However, the conditions of the economy including a major recession have affected the retailers like anyone‚ and so the aspect of retail foreclosures is now a part of the economy of Atlanta.

Retail experts infer that the banks are starting the process of foreclosure on such retail projects because they do not see much hope of their stability with their present owners. While residential properties were engulfed by foreclosure in 2008, most experts according to The Atlanta Journal-Constitution had seen the situation of repossession of retail projects by the banks.

Adams projects, for example were leased by 50% or above and in fact, at one time one of them was leased by 89% as well. However, with the cooling of the economy his problems also rose Adams situation is symbolic to the rest of the retail development industry: as lesser consumers paid from their wallets and the, retailers pushed the developers for rent concessions.

Rents are based, partly on development costs and partly on the market conditions. The developers during the economic boom saw the steady increase of the rents and numerous retailers expanded.

For instance, the, expected retail rents in metro Atlanta helmed at $16 per sq ft during the third quarter of 2008. While in 2009 third quarter, they had peaked to $15.17. This level had not been reached since 2006 end.
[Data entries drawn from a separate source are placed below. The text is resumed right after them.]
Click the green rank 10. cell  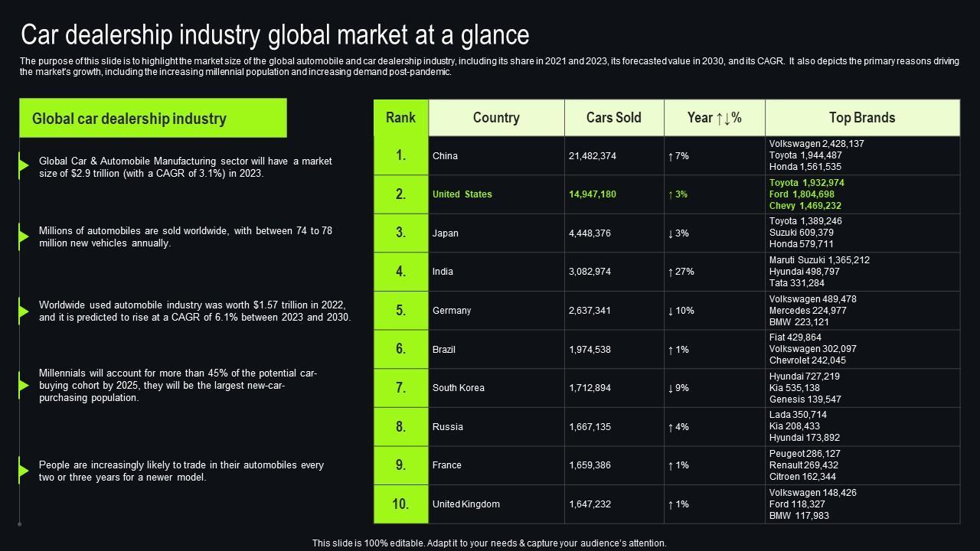pos(400,504)
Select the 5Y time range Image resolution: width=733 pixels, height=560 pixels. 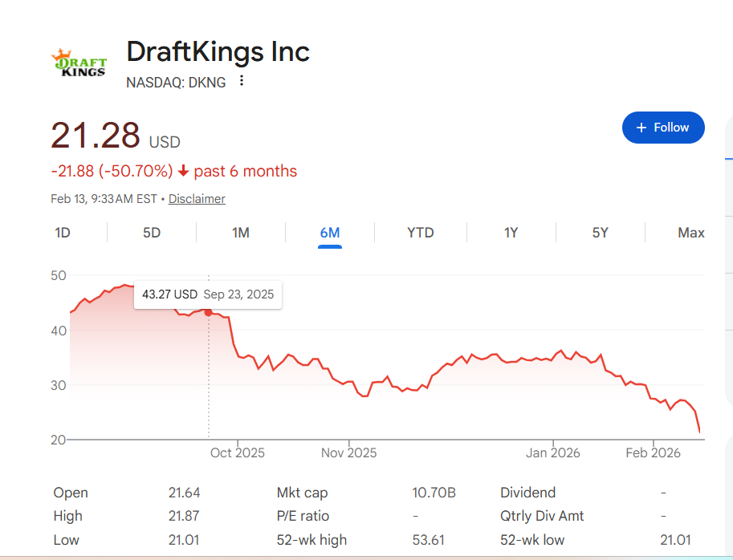600,233
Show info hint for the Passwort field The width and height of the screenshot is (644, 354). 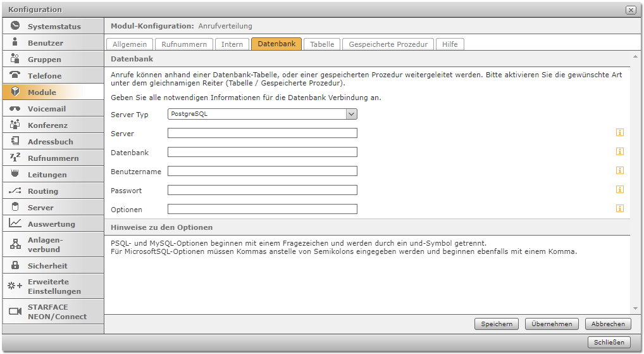[620, 189]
The developers can at the most reduce the rents so much when the payers cannot meet the payments of mortgage. If the tenants do not get enough concessions then they might just leave and then there will be very less income.

According to Alan Wexler of Databank Atlanta, which is a real estate research firm, “It’s a trickle right now because the lenders really don’t want to take these things back.” He explained that these projects “have no value” for most banks.

Many of the retail properties purchased and developed in the last three years have lost their value just like the houses of the underwater homeowners, which cannot be sold to cover the mortgage amount.

Wexler observed that, “Now I’m beginning to see a trickle of foreclosures because these are the ones that really have no hope. The lenders just throw up their hands and take them back. Next we’ll start seeing them getting sold for pennies on the dollar.”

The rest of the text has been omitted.